IN 1978, in an act whose importance was under- appreciated at the time, Congress greatly liberalized the government's college student aid programs. The major forms of aid became available to families well up into the middle class. In three years the cost rose 135 percent, to $8.9 billion. The Reagan administration has spent its entire tenure trying, unsuccessfully, to reverse that expansion for both fiscal and philosophical reasons. The president's new budget continues that effort even as Congress moves toward passage of a new Higher Education Act, which would keep the programs about as they are.
There are two basic student aid programs, one involving grants, the other loans. The Congressional Budget Office estimates that, under the administration's latest proposals, the grant program by 1991 would be reduced by a third from the level it would otherwise attain; the loan program -- which is of most importance to the middle class -- by 60 percent. A withdrawal of that magnitude would be poor policy, and foolish politics besides. But the programs do run to flab in some ways; some of the president's proposals should be salvaged.
The grant program is for needier students. The maximum is $2,100 a year. Grants decline as income rises; the phase-out occurs as income approaches $24,000. The president would move the cutoff points to increase grants a little for some lower-income students but cut them substantially in the program's middle and upper reaches. That is fair enough at the very top of the eligibility range. Below that there are better ways to reduce the deficit, particularly because the president would also scale back the loan program to which students turn next.

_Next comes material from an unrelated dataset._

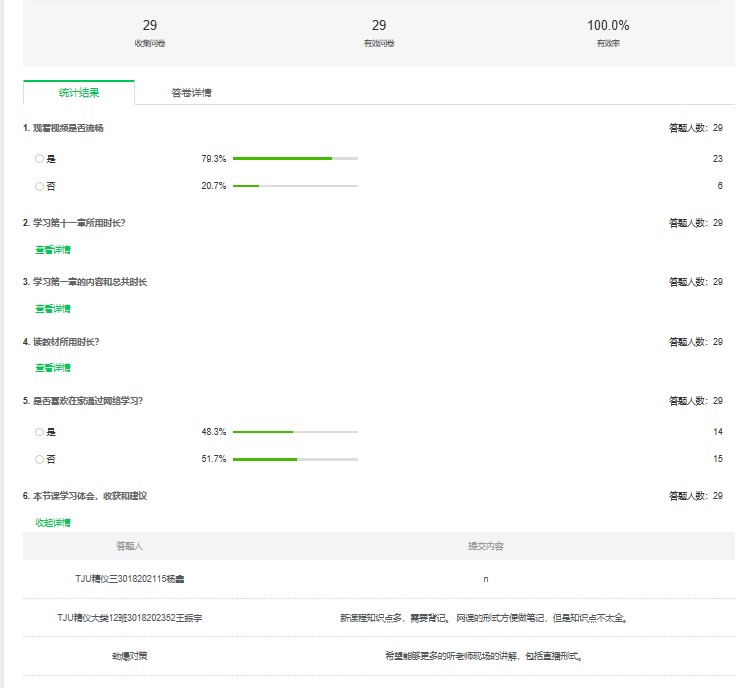Choose 是 radio under 是否喜欢在家通过网络学习
The height and width of the screenshot is (688, 747).
[40, 432]
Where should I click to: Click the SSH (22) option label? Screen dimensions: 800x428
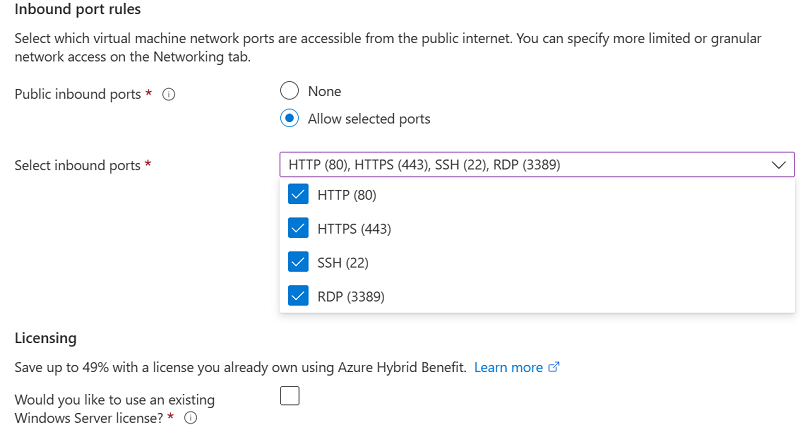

In general, students who qualify are given government guarantees to take to banks when shopping for loans. The guarantees are good for $2,500 a year. The government pays all the interest while the student is in school, and part of the interest as the student repays the loan thereafter. The president would cut this to part of the interest while in school and for two years thereafter; then the student would pay it all. Once again, his proposal would be fairer in the upper reaches of the program than below. Burden should be geared to ability to pay.
The president would also protect the programs by cinching up the definition of an independent student (who is self-supporting and whose parents therefore cannot be dunned; there has been an astonishing increase in these) and by putting more pressure on the banks to help collect from defaulters (now more than 10 percent of those who borrow). The bills in Congress also address these administrative issues.
But there is no more constructive use of federal funds than equalizing and increasing access to college by reducing the heavy cost. Individuals gain, but so does society. Congress was right to broaden the programs in 1978; that decision should not be reversed. For their own sake, the programs need to be sewn up around the edges, and if that helps reduce the deficit, fine. But the deficit should not be the pretext for dismantling them.